THE EXERCISE. Retype everything from the line containing "1436x531 pixels. Task: Expand" down to the end of the entries below, with the pictures left out.
........
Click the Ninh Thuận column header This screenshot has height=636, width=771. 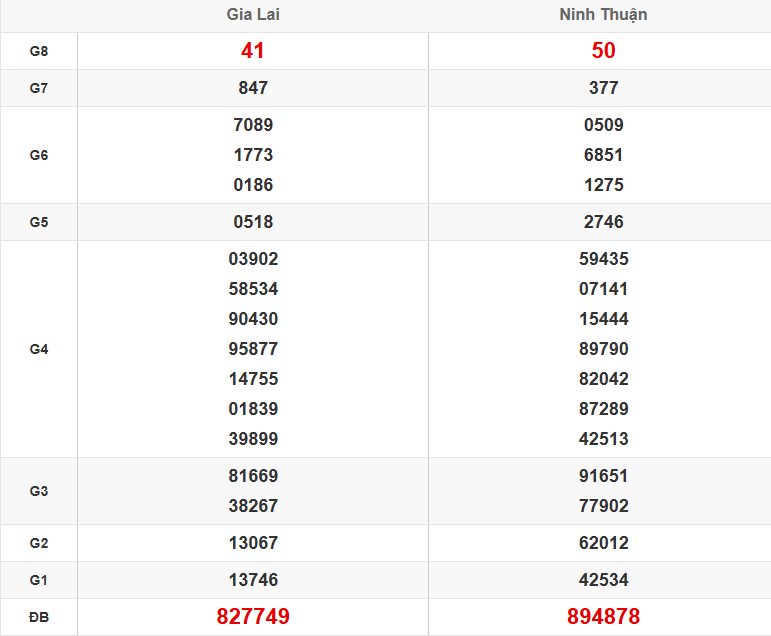pos(603,15)
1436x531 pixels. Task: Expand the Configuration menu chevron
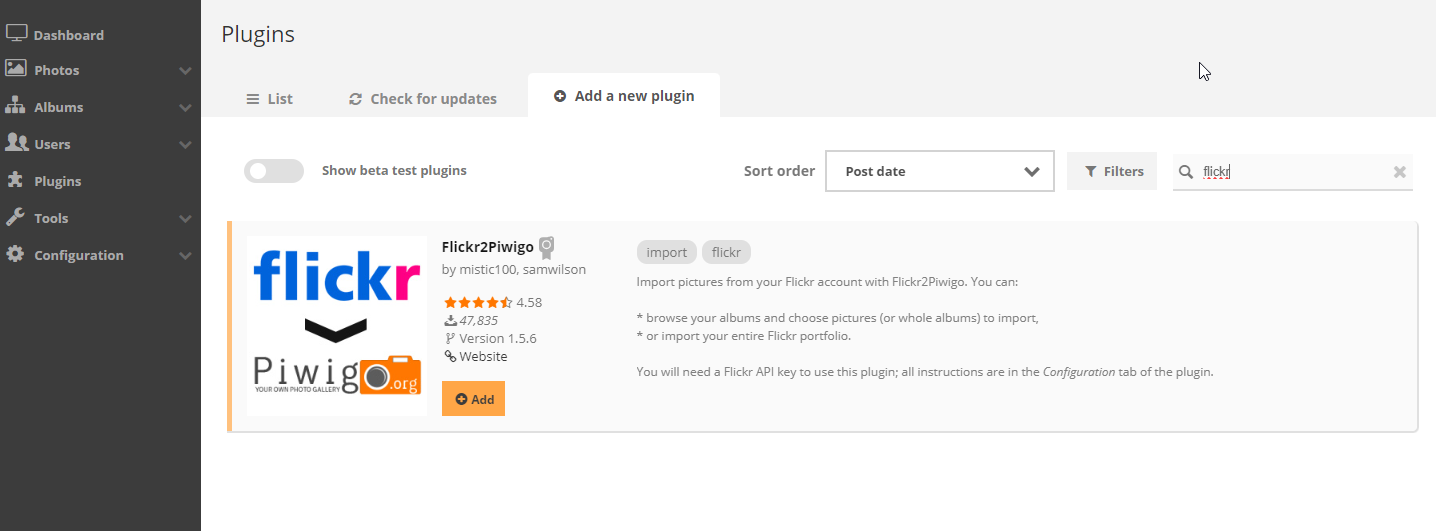185,256
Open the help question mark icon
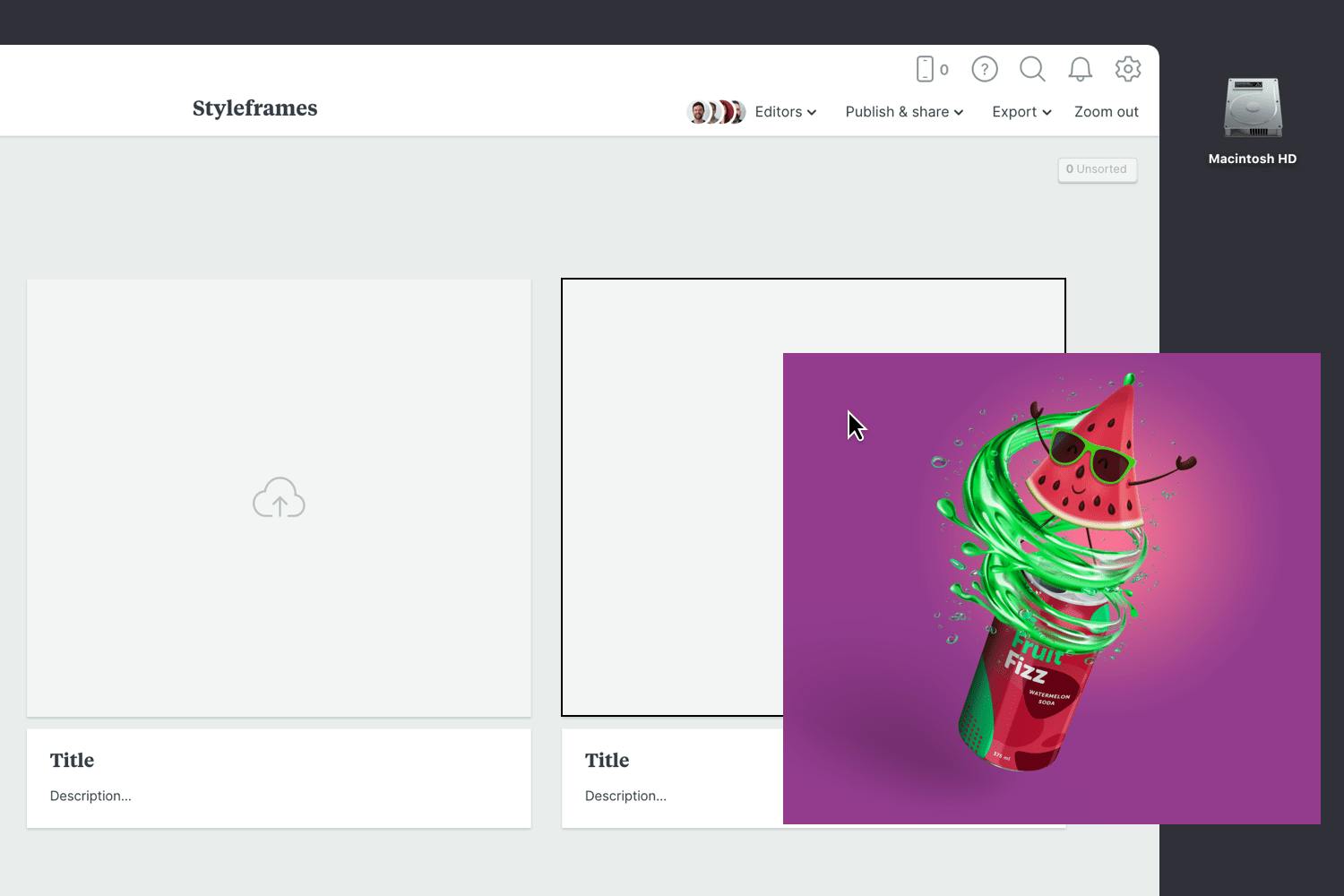 [x=985, y=68]
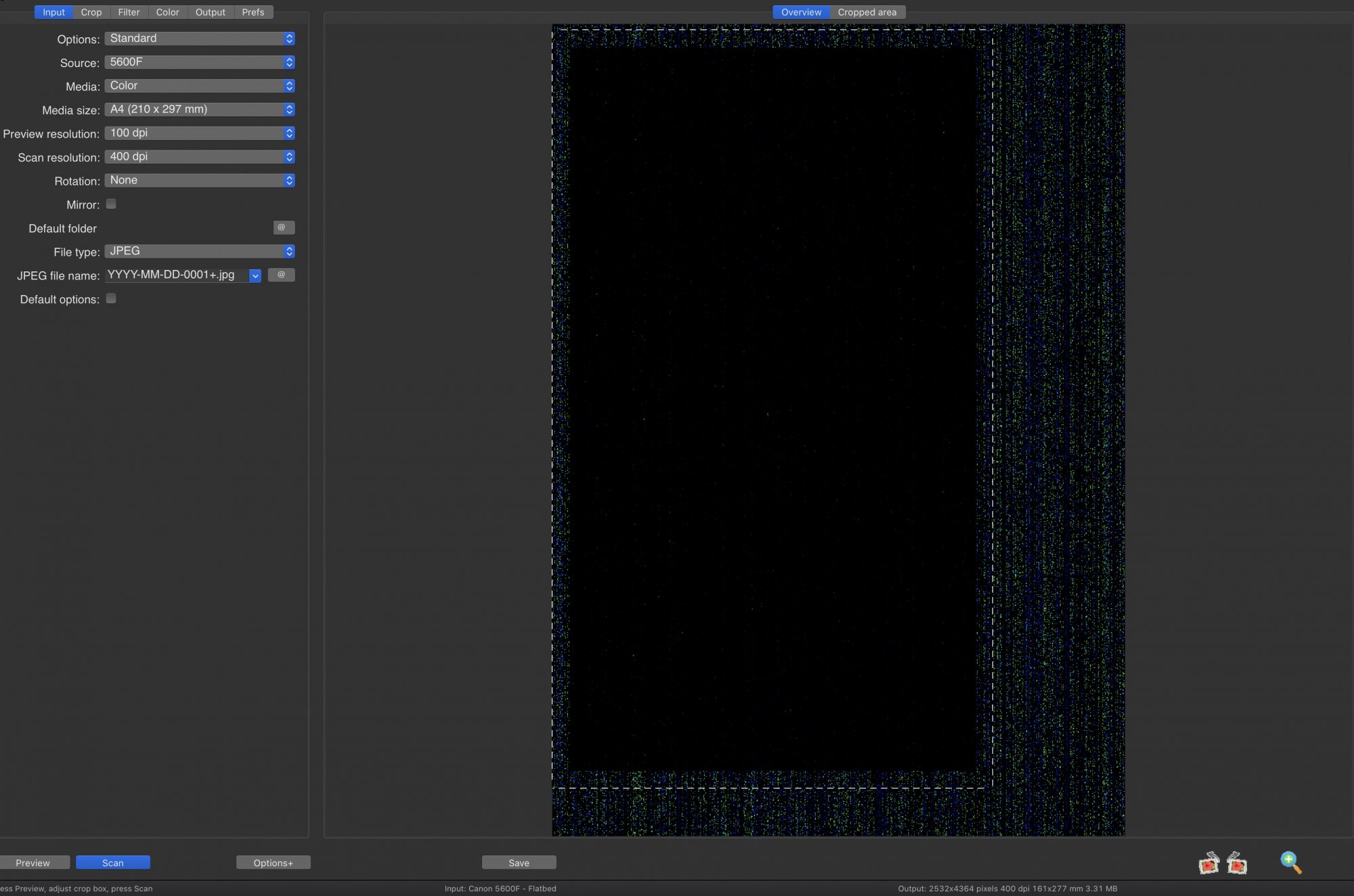Toggle the Mirror checkbox
1354x896 pixels.
[x=111, y=204]
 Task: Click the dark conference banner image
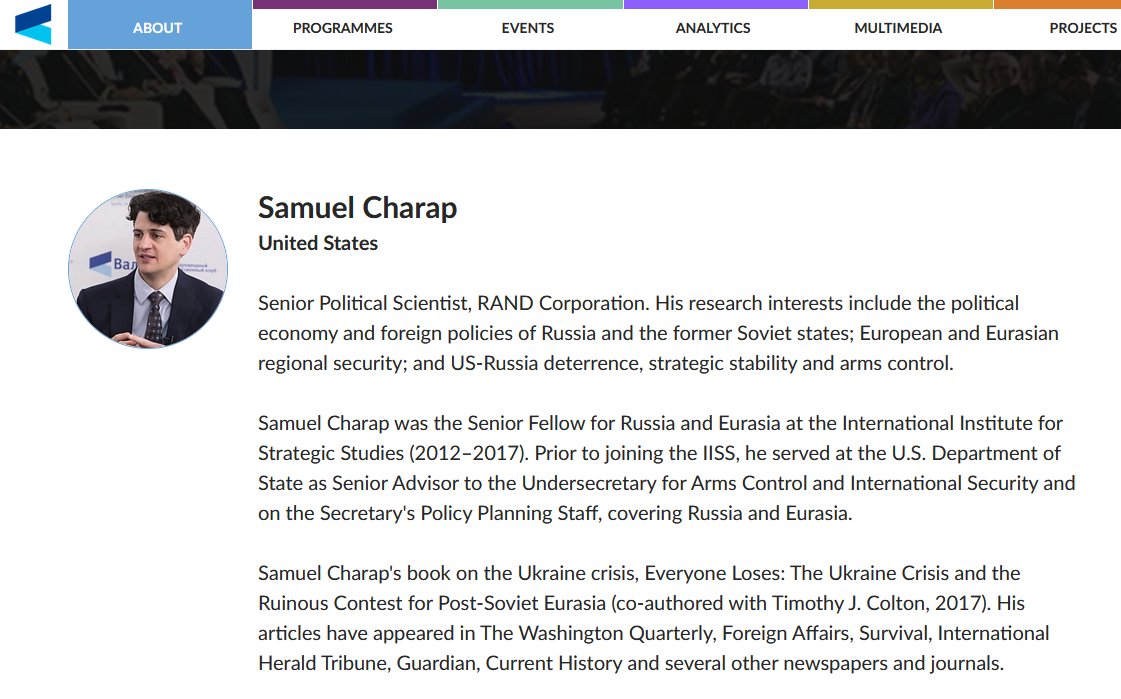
........
OUTPUT FOR THIS TASK.
1436x531 pixels. Task: Expand the Configuration menu chevron
185,256
Open the help question mark icon
 [x=985, y=68]
Toggle the Mirror checkbox
1354x896 pixels.
[x=111, y=204]
 Task: Click the dark conference banner image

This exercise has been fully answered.